The GFF software connects users to concept clouds, which contain semantic triples that are enriched with provenance, context, and community information. In this system, each concept is assigned a universal identifier that is also applied to all synonymous terms. These terms are then organized into concept clouds and each concept is matched back to all its synonyms when a search is run.
Code-N has built a "metathesaurus" of key terms from resources like the National Library of Medicine's Medical Subject Headings and Unified Medical Language System databases; and patent information from the United States Patent and Trademark Office's patent database — all of which are housed in Amazon's cloud infrastructure, Haldeman told BioInform.
Using the concept-based approach, GFF's developers have matched words from their metathesaurus with relevant words in patents, so that "when someone types in 'breast cancer' … we grab every synonym and run that through the search and run all the [possible] combinations … within seconds," he said.
So, using the aspirin and hypertension example, when a user types in those two keywords into GFF, "we actually grab all these synonyms for each of the terms being searched and apply them immediately to what we call the concept cloud of the patents," he explained.
When Code-N launches GFF commercially later this quarter, customers will be charged a yearly subscription fee to access particular GFF concept clouds.

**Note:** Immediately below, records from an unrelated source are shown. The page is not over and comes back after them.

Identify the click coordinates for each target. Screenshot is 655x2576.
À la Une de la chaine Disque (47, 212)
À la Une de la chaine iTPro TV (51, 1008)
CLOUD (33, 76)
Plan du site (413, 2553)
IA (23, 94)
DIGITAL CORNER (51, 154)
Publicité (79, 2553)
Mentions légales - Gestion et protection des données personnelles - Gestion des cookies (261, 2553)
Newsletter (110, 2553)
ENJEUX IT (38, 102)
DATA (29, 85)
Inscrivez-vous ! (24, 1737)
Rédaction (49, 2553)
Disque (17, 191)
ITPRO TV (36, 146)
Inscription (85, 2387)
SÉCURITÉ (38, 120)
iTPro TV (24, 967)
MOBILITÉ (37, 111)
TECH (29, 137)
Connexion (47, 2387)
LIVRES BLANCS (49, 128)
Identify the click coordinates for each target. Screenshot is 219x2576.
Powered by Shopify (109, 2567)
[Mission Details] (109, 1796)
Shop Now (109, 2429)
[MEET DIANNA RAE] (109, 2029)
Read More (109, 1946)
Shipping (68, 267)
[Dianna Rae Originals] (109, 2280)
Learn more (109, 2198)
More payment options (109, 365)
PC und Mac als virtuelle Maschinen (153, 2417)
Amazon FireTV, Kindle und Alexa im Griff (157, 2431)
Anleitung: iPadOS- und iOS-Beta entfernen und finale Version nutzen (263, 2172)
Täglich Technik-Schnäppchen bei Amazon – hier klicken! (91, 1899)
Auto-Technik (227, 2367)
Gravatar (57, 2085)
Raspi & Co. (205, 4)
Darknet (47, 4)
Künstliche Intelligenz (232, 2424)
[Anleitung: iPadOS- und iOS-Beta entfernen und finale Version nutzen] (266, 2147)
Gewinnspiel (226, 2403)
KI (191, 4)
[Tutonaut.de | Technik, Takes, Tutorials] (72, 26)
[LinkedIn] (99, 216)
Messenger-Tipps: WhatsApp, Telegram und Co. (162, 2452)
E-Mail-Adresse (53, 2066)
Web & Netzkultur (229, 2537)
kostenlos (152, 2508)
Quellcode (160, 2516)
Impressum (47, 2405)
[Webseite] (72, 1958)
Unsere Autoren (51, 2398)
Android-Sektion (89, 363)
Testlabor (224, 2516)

Exact prices for each database are still being determined, Haldeman said.
Moving forward, Code-N plans to incorporate additional databases that provide more than patent information.
For example, it plans to add the Kyoto Encyclopedia of Genes and Genomes, portions of PubMed, and concept clouds that contain terms associated with specific diseases, genes, and proteins, Haldeman said.
For an additional fee, the company can also develop private concept clouds using customers' internal databases.
"We’ll basically index their database and keep it behind their firewall and we … link [the] nodes of their concept cloud out with the master … concept cloud," allowing them to "draw inferences and do reasoning across" both resources, Haldeman said.
The yet-to-be-determined fee will cover the cost of indexing and connecting to the private concept cloud, he added.
The company also plans to launch additional products for pharma that will focus on drug surveillance and adverse effects. Haldeman said that the company expects to begin developing those tools in the middle of 2013.